Los ojos de Sinon recorrieron la habitación; no estaba llena más que de muchas jaulas.

Además, había otro camino al final de la sala.

Se acercó a la jaula más cercana y, bajo la mirada de todos, agarró la manta y tiró de ella.

La manta se deslizó suavemente hacia abajo, revelando un caparazón redondo y espinoso dentro de la jaula.

El caparazón era de color marrón y se movía continuamente hacia arriba y hacia abajo.

Una pequeña y delgada cabeza asomó por debajo del caparazón, mirando al grupo con grandes ojos redondos y brillantes.

Kyle entrecerró los ojos.

Era un quelonio salvaje, una bestia rara.

—He oído que este tipo de bestias son muy agresivas.

¿Por qué está tan tranquilo?

Sinon frunció el ceño, se agachó frente a la jaula y agitó la mano para atraer la atención del quelonio, pero este no se movió en absoluto.

—No percibo ningún movimiento de maná en él y las cadenas alrededor de su cuello son extrañas.

Miró a su alrededor y contó las jaulas.

—Hay nueve jaulas.

Revisemos las demás.

Regius se acercó a la jaula de su izquierda y bajó otra manta.

Contuvo el aliento porque esta vez había un joven semi-humano encadenado dentro de la jaula.

Todo su cuerpo estaba cubierto con una sola pieza de tela blanca y estaba sentado inmóvil en un rincón.

—Sabía que veríamos este tipo de cosas, pero aun así estoy desconcertado.

Esos malditos bastardos.

Al igual que el quelonio, el semi-humano alzó los ojos para mirarlos, pero no se movió ni habló.

Sin embargo, sus ojos estaban llenos de pánico y pavor.

Sinon contempló las cadenas alrededor de los pies y las manos del semi-humano, y la ira brotó en su pecho.

Él era un semi-humano, y ver a un miembro de su raza encadenado frente a él no era nada agradable.

Se tambaleó hacia la jaula y espetó:
—¡Abramos las jaulas!

Regius lo agarró del brazo con el ceño fruncido para calmarlo.
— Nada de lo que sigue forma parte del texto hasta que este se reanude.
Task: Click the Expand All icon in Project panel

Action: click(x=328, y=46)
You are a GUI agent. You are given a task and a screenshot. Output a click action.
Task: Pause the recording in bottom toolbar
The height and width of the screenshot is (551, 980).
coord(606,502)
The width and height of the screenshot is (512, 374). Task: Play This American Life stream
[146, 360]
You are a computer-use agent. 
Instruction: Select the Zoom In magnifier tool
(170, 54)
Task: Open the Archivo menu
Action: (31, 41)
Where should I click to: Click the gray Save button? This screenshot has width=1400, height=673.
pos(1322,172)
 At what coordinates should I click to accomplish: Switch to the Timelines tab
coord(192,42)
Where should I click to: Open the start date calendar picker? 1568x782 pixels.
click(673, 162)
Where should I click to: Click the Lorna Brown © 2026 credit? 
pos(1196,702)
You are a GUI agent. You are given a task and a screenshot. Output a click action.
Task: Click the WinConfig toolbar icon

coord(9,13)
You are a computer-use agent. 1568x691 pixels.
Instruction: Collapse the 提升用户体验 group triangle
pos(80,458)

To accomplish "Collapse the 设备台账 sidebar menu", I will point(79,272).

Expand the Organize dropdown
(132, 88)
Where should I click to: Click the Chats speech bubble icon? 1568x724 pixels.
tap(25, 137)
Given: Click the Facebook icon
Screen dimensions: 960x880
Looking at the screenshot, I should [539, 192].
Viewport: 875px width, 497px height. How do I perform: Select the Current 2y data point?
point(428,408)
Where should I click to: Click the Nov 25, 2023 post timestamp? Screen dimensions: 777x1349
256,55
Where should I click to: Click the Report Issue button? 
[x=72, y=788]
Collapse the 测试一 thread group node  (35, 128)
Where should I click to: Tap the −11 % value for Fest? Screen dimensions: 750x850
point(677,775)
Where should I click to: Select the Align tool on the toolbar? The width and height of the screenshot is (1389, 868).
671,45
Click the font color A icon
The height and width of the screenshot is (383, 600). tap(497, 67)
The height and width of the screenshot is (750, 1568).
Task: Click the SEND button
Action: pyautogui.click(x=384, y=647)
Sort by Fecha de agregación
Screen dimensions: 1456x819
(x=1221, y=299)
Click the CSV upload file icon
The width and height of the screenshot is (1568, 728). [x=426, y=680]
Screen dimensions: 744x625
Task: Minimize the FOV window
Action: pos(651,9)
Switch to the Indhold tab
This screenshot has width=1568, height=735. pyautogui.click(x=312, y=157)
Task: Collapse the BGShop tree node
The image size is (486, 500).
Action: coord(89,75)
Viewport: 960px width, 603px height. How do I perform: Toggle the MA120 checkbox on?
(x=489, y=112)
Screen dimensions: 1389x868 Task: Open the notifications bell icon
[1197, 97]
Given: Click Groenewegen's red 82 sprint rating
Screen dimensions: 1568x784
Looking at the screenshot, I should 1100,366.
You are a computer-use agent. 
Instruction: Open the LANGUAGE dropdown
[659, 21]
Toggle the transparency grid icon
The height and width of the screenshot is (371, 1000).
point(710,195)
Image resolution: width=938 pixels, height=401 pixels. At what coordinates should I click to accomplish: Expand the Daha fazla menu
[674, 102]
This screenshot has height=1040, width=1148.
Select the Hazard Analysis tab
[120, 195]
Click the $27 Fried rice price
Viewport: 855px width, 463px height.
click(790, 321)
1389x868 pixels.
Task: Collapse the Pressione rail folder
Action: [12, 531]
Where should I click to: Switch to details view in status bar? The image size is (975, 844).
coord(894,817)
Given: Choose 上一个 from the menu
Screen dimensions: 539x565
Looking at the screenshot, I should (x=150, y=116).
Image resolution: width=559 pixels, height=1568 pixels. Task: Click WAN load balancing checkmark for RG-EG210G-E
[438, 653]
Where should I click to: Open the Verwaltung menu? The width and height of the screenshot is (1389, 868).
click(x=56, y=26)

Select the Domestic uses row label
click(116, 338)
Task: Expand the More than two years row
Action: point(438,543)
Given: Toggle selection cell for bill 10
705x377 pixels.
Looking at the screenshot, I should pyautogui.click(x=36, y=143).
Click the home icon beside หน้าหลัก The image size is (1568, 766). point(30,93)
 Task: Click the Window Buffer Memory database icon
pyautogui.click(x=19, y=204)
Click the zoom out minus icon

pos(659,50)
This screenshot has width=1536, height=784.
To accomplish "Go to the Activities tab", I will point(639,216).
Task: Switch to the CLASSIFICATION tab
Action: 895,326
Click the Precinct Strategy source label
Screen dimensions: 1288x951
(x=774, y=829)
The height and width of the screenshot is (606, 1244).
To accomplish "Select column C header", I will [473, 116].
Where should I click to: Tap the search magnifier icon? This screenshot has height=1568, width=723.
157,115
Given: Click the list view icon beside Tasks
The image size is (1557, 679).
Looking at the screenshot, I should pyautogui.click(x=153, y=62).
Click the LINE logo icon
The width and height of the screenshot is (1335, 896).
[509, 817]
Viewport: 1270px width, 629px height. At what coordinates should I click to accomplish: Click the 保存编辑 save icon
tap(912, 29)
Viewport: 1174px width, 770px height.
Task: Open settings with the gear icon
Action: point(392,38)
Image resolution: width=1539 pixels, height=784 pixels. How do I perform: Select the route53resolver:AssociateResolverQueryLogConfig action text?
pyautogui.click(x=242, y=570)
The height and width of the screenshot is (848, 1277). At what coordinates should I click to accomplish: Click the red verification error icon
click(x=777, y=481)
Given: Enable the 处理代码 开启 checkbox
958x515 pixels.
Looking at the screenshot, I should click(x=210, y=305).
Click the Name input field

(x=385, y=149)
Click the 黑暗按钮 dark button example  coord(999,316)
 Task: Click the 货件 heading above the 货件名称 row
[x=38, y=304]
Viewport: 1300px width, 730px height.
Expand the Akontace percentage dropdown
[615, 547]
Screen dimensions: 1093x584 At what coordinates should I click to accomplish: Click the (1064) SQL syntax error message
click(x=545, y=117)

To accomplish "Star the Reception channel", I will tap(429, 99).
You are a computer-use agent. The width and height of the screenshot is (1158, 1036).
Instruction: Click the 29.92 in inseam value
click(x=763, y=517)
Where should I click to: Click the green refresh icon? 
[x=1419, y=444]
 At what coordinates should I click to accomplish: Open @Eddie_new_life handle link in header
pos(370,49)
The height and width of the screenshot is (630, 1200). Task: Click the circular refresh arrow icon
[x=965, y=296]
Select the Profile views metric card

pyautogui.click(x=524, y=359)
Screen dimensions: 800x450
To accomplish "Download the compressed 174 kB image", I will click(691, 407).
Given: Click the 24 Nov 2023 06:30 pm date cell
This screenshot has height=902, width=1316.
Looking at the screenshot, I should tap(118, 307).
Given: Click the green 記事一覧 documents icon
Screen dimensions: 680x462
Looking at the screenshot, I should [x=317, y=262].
—Las jaulas están hechas de materiales especiales, necesitaríamos mucho tiempo para romperlas.

Además, he revisado los anillos de almacenamiento y no he encontrado nada que pueda abrirlas.

Déjalo, los Guardias Reales están aquí.

Ellos liberarán a todos.

Sinon pareció reacio, pero aceptó.

Mientras contemplaban qué hacer, la mirada de Kyle se desvió hacia Yue.

Estaba de pie frente a la jaula de donde él había percibido los sonidos de agua.

Agarró la manta y tiró de ella hacia abajo, revelando una jaula bastante diferente.

Los ojos de Regius se abrieron de par en par; no solo él, todos se detuvieron y miraron la jaula con asombro.

La parte superior de la jaula estaba hecha de cristal transparente.

Estaba llena de agua y, dentro del agua, una joven de pelo violáceo estaba encadenada.

La parte superior de su cuerpo estaba cubierta con un vestido de seda y, al igual que el semi-humano, estaba sentada en un rincón con las muñecas encadenadas.

El borde de sus brillantes ojos se enrojeció cuando desvió la mirada para ver a las personas que habían quitado la manta.

Los ojos de Kyle no se quedaron en su rostro, sino que bajaron hasta sus piernas.

No, no tenía piernas; en su lugar, tenía una larga cola.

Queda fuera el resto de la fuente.